Les militants plus âgés du panel semblaient réticents à défier Angel directement, bien qu’il y ait eu une discussion animée sur les « électeurs sur une seule question » et les craintes que les jeunes sympathisants de la cause palestinienne ne participent pas aux prochaines élections et ne confient la présidence à Trump. « Votre travail », a déclaré Messinger, ancien candidat à la mairie de New York, à l'auditoire, « consiste à trouver 10 personnes de l'âge de vos petits-enfants et à déterminer ce que vous devez faire, sans pots-de-vin, pour les convaincre de voter ». pour Biden.

Sur ce point également, Angel s’est opposé au consensus libéral normatif selon lequel les jeunes devraient voter pour Biden malgré leur colère face à son adhésion littérale à Netanyahu après le 7 octobre. , a constamment aliéné les jeunes électeurs en s’opposant aux candidats progressistes qui ne suivent pas leur ligne sur Israël. « Les jeunes voient ce qui se passe », dit-elle. « Ils ne voient pas beaucoup de changement et ils n’ont pas l’impression que Biden se soucie réellement des choses qui leur tiennent à cœur actuellement. Je pense que les gens devraient voter, mais je pense qu'il y a une limite au nombre de fois où l'on peut utiliser cet argument pour « voter pour le moindre mal ».

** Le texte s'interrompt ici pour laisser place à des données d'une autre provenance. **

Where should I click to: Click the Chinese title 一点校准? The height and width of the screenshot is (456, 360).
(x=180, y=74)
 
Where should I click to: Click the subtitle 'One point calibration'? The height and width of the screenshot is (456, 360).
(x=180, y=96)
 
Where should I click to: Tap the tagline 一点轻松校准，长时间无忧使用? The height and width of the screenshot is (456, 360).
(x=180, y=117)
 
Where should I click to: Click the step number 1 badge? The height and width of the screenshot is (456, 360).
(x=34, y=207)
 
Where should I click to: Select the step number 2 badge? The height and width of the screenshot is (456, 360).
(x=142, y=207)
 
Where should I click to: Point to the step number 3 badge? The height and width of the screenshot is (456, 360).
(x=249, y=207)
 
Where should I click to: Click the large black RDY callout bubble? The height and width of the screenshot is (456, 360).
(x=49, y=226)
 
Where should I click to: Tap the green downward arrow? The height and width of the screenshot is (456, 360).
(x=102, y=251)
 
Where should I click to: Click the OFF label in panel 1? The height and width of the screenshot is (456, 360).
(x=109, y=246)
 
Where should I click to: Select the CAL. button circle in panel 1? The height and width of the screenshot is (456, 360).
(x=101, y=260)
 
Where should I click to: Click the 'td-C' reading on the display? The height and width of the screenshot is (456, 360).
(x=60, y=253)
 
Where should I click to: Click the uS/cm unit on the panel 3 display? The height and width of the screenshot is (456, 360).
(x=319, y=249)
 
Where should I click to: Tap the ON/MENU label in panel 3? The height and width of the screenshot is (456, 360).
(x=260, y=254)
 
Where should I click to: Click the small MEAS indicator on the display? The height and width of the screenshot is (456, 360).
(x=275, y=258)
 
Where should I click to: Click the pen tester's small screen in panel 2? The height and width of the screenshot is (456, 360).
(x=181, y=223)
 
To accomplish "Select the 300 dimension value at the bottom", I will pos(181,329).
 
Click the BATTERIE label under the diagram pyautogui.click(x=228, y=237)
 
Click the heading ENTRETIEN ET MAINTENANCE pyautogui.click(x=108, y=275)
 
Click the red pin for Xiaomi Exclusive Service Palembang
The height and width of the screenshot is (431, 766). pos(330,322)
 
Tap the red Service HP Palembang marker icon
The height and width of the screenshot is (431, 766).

Cohler-Esses, espérant terminer la soirée sur une note positive, a demandé aux panélistes de décrire les actions concrètes que le public pourrait entreprendre pour soutenir un programme progressiste pro-israélien.

Kaufman et Colton-Max ont parlé d'organisations travaillant sur une société partagée en Israël, de coalitions interconfessionnelles aux États-Unis et de diverses manifestations visant à libérer les otages et à soutenir la démocratie en Israël.

Messinger a exhorté le public à voter, et même à faire de leur résidence secondaire dans le nord de l'État de New York leur résidence principale afin de pouvoir voter dans les districts swing en novembre.

Angel a terminé en contestant l'une des histoires d'origine de la génération des années 60, notant que seule une minorité de Juifs ont manifesté pour les droits civiques et que « 75 % de la communauté pensait qu'ils étaient cinglés ». Et elle a suggéré que les craintes selon lesquelles la gauche normande aurait été « trahie » par d’autres progressistes après le 7 octobre étaient déplacées.

« Au lieu de penser à ce que les autres peuvent faire pour vous », a-t-elle déclaré, « commencez à réfléchir à la façon dont vous vous présentez de manière très concrète aux autres personnes de votre communauté. »

est rédacteur en chef de la New York Jewish Week et rédacteur en chef d’Ideas for the Jewish Telegraphic Agency.